The fundamental difference lies in the geometry of the constraint. If you visualize the "budget" of weights as a shape, L2 regularization creates a circular constraint (a hypersphere), while L1 regularization creates a diamond-shaped constraint (a hyper-octahedron). Because the diamond has sharp corners on the axes, the optimization process is much more likely to hit the constraint at an axis point, where one or more coefficients are exactly zero. This geometric property is why Lasso produces sparse models while Ridge produces dense models with small weights.

Common Pitfalls

"Lasso is always better because it performs feature selection." Lasso is only better if the underlying truth is indeed sparse. If the true model depends on many small effects, Lasso will discard important information, leading to higher bias than Ridge.
"Regularization is only for linear models." While L1 and L2 are most famous in linear regression, they are applied to almost all machine learning models, including neural networks (weight decay) and logistic regression. The principle of penalizing complexity remains universal.
"Increasing $\lambda$ always improves model performance." Increasing $\lambda$ reduces variance but increases bias.
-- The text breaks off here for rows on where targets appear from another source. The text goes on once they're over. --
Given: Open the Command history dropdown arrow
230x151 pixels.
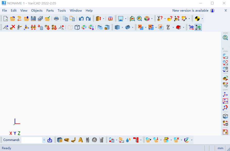Looking at the screenshot, I should click(x=44, y=140).
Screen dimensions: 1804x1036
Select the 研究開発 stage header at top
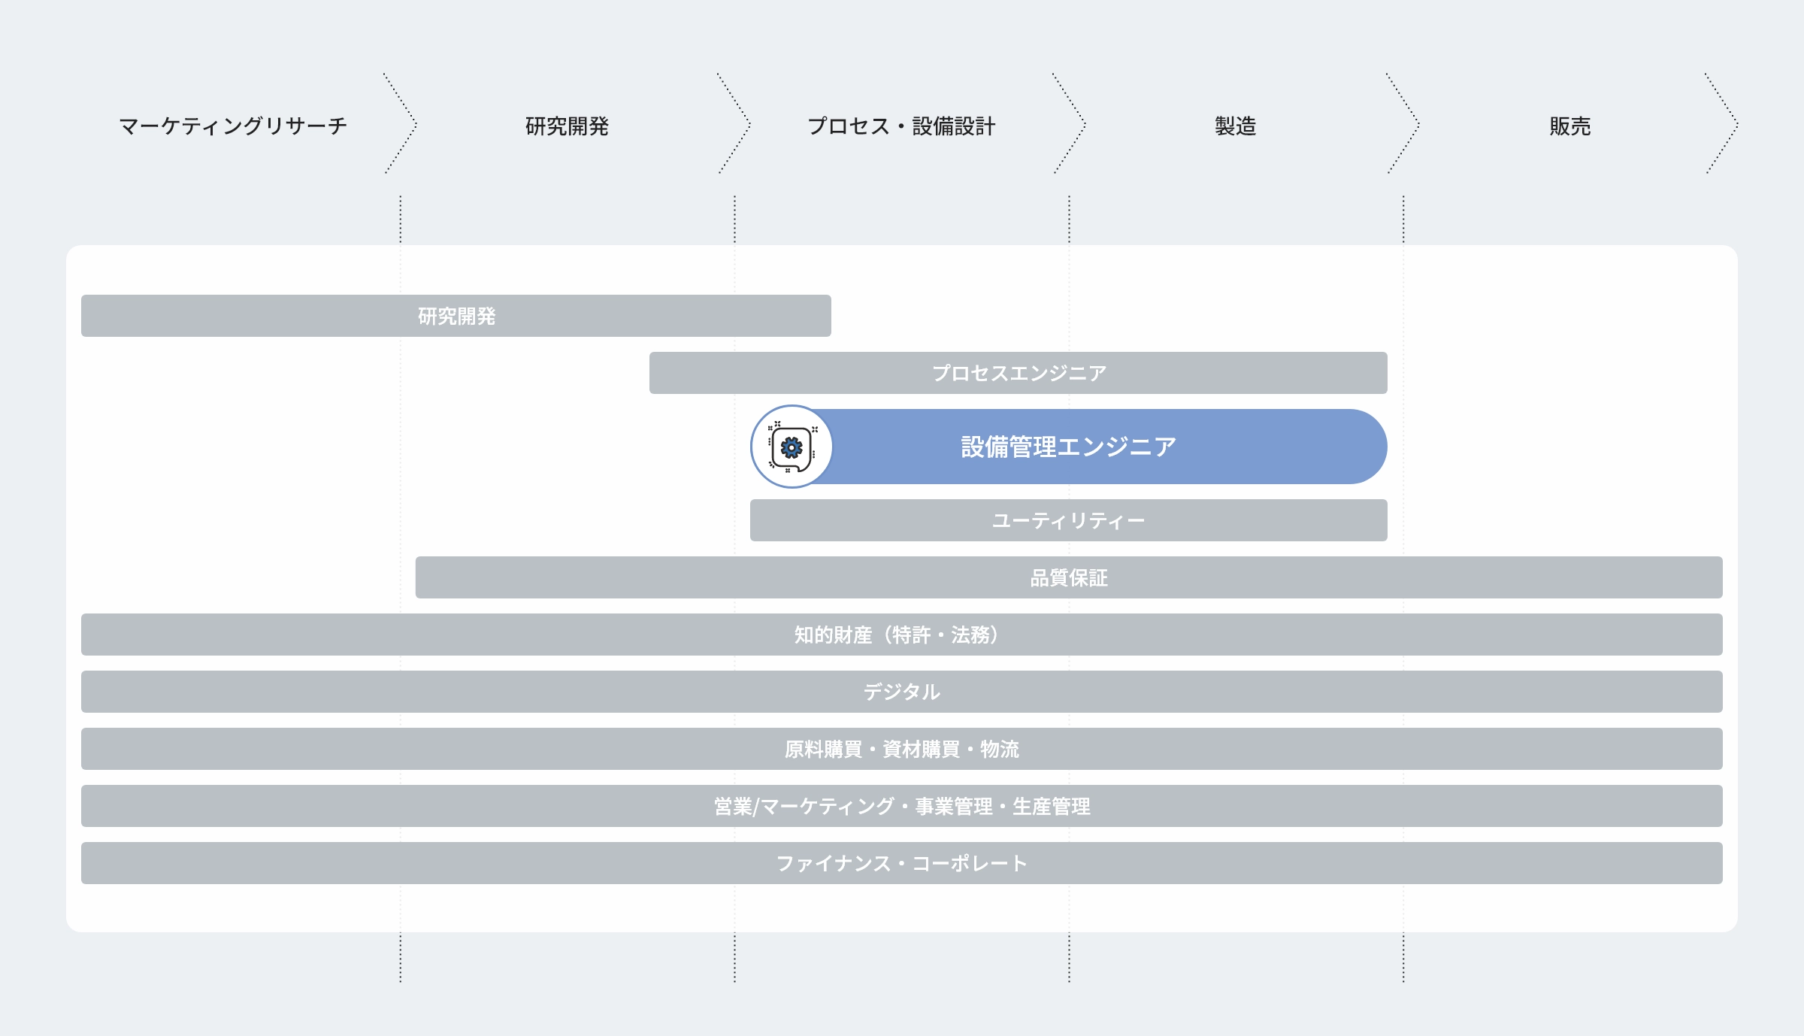click(567, 126)
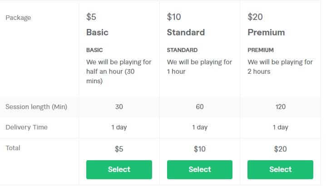Click the 30 minute session value

[x=119, y=107]
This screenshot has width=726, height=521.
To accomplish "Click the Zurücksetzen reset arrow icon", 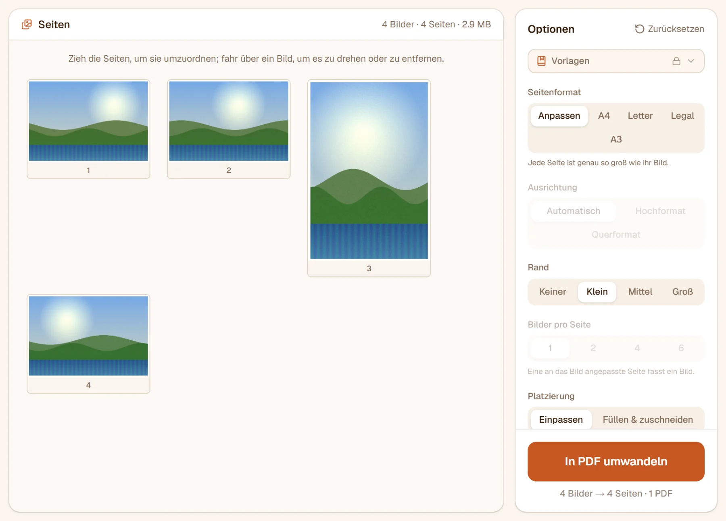I will [x=639, y=29].
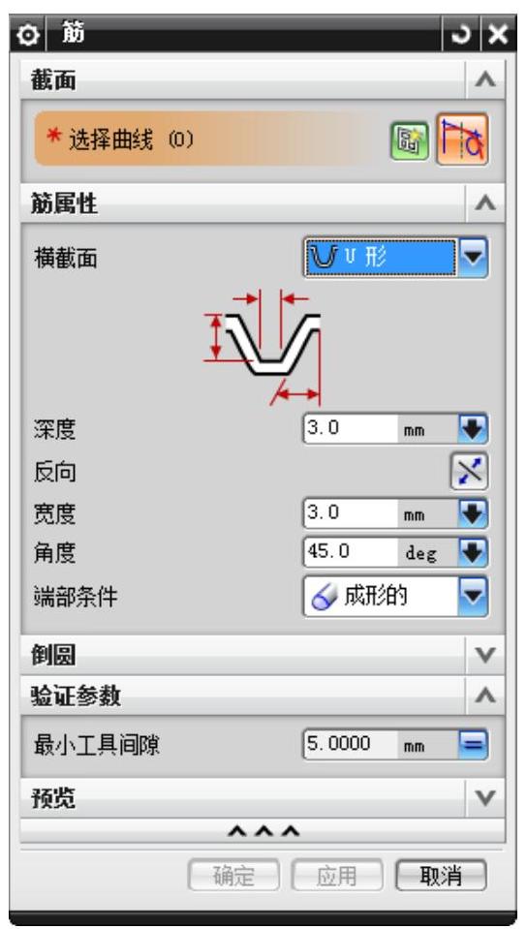Viewport: 527px width, 929px height.
Task: Open depth (深度) parameter arrow menu
Action: pyautogui.click(x=473, y=429)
If you set $\lambda$ too high, you will underfit the data, resulting in a model that is too simple to capture the underlying patterns.
"L1 and L2 are the only types of regularization." While L1 and L2 are the most common, there are many others, such as Elastic Net (a mix of both), Dropout in neural networks, and early stopping. Each serves a different purpose in controlling model complexity.

Sample Code

Python

import numpy as np
from sklearn.linear_model import Ridge, Lasso
from sklearn.datasets import make_regression
from sklearn.model_selection import train_test_split

# Generate synthetic data: 100 samples, 20 features, only 5 are informative
X, y = make_regression(n_samples=100, n_features=20, n_informative=5, noise=10, random_state=42)
X_train, X_test, y_train, y_test = train_test_split(X, y, test_size=0.2, random_state=42)

# Ridge Regression (L2)
ridge = Ridge(alpha=1.0)
ridge.fit(X_train, y_train)

# Lasso Regression (L1)
lasso = Lasso(alpha=0.1)
lasso.fit(X_train, y_train)

# Output comparison
print(f"Ridge coefficients (non-zero): {np.sum(ridge.coef_ != 0)}")
print(f"Lasso coefficients (non-zero): {np.sum(lasso.coef_ != 0)}")
# Expected Output:
# Ridge coefficients (non-zero): 20
# Lasso coefficients (non-zero): 6

Key Terms

Regularization

A technique used to prevent overfitting by adding a penalty term to the loss function that discourages complex models. It effectively constrains the learning process, forcing the model to prioritize simpler patterns over noise.

Overfitting

A modeling error that occurs when a function is too closely fit to a limited set of data points. The model performs exceptionally well on training data but fails to generalize to unseen, independent data.

Sparsity

A property of a model or data where many of the coefficients or values are exactly zero. In machine learning, sparse models are often preferred because they are more interpretable and require less memory.

Bias-Variance Tradeoff

The fundamental tension in machine learning between a model's ability to minimize error on training data (bias) and its ability to generalize to new data (variance). Regularization increases bias slightly to achieve a significant reduction in variance.

Hyperparameter

A configuration setting used to tune the learning process, such as the strength of the regularization penalty. Unlike model parameters, hyperparameters are set before the training process begins and are typically optimized via cross-validation.

L-norm

A mathematical measure of the "length" or "magnitude" of a vector in a vector space. L1-norm is the sum of absolute values, while L2-norm is the square root of the sum of squared values.